WITH the last pieces of debris cleared from a flood-hit community, residents are now celebrating a rush of babies.
Four-day-old Robert Dunn and three-month-old Dean Wallace have no idea of the chaos that hit their parents' homes nine months ago.
When the River Gaunless broke its banks and inundated South Church, near Bishop Auckland, County Durham, residents were forced from their homes and spent the next few months living in caravans.
Dawn Dunn and her husband, Paul, had only been in their house six months when the floods hit and their new carpets and furniture were ruined.
Dawn became pregnant two months after moving into her caravan and found her temporary accommodation far from ideal.

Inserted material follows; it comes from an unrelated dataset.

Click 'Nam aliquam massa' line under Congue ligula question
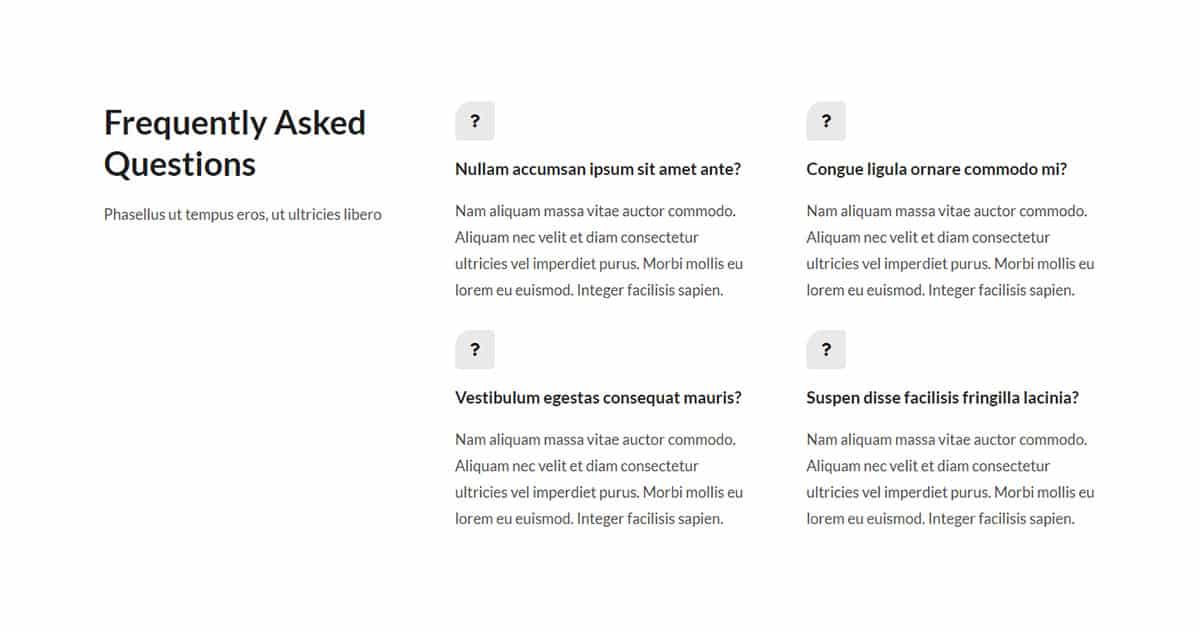 click(947, 211)
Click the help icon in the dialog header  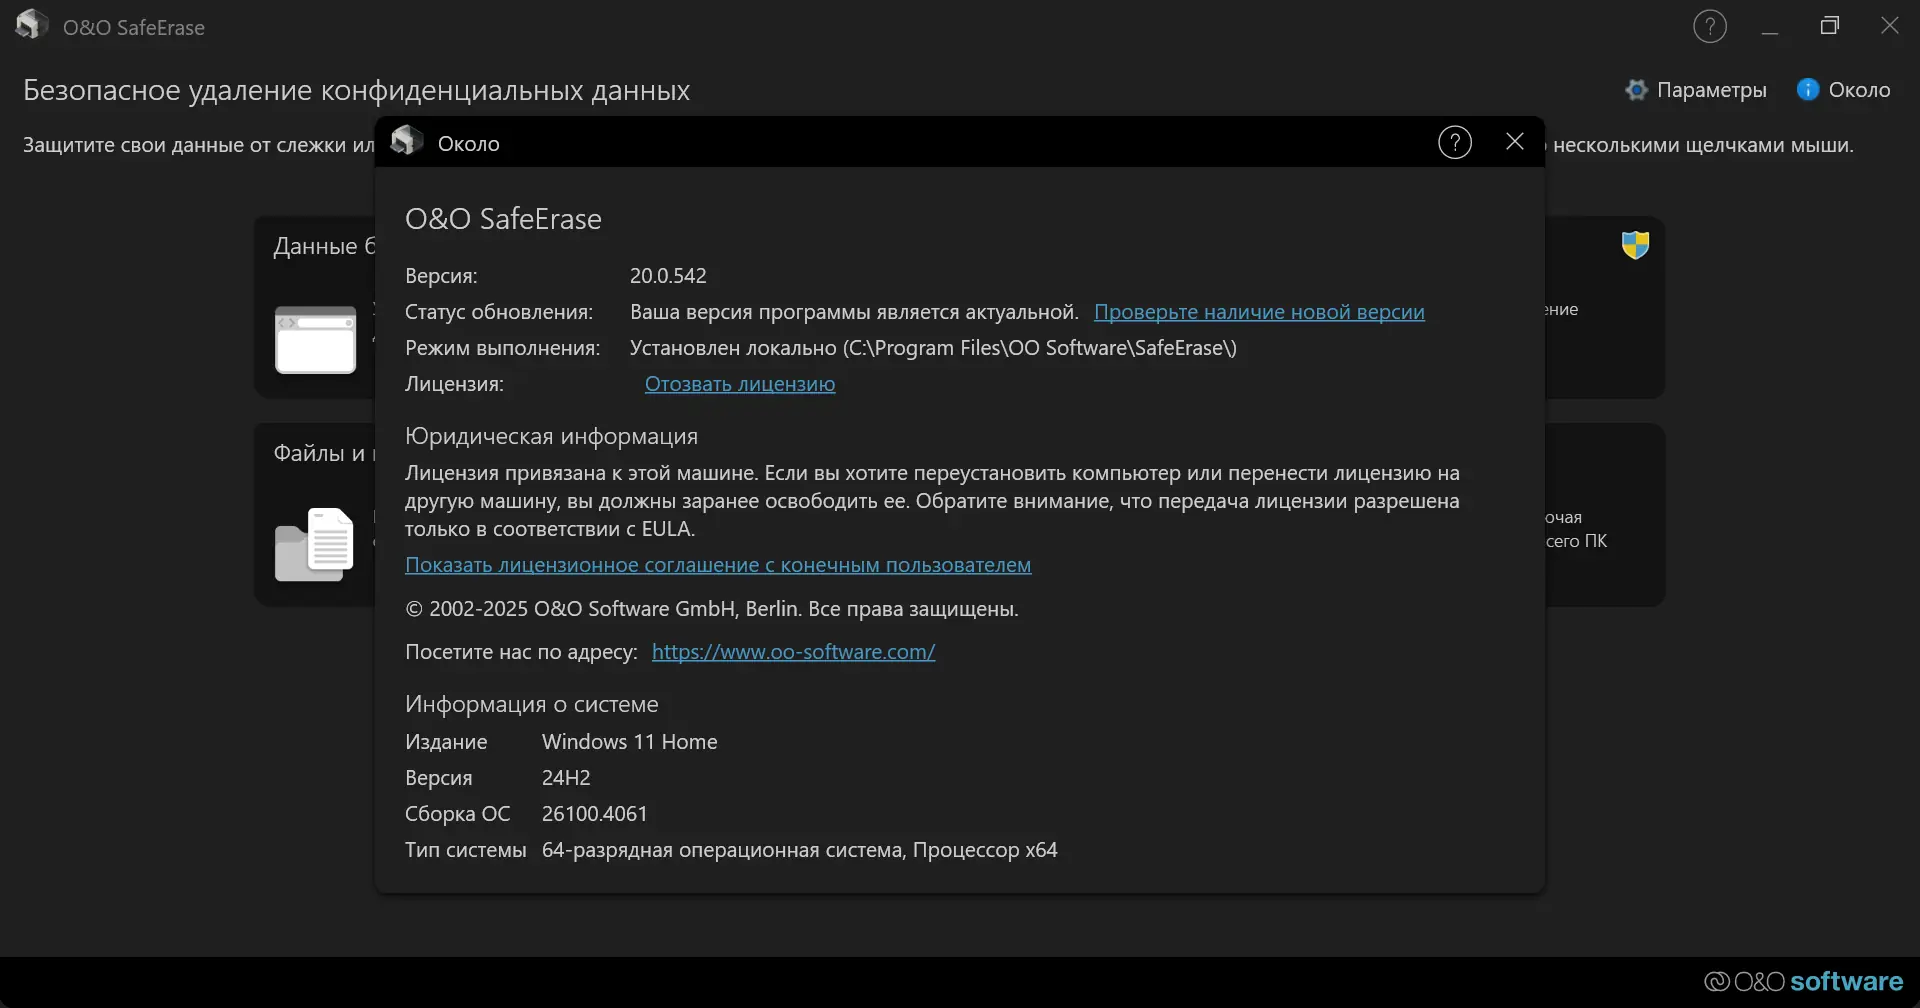(1454, 143)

She said: "They had to change the caravan because the smell just made me ill, and exaggerated the symptoms of morning sickness.
"It was very cramped. We didn't think we would be back home by the time Robert was born."
Happily, she is back in her newly-decorated home at Hillbeck, South Church, with her son, who arrived on Mother's Day.
The village's other "flood baby", Dean, arrived in similar circumstances.
His mother Deborah lost everything in the deluge, last June, and five months into the pregnancy she was taken into hospital with rheumatoid arthritis, exacerbated by living in a damp caravan.
Deborah had only been back in her home at Appleby Street a fortnight before she had to leave again, this time to Bishop Auckland Hospital's labour ward.
She said: "The house was in order just in time for Dean's arrival. He came a fortnight early and I didn't even have a chance to get used to my house before he arrived."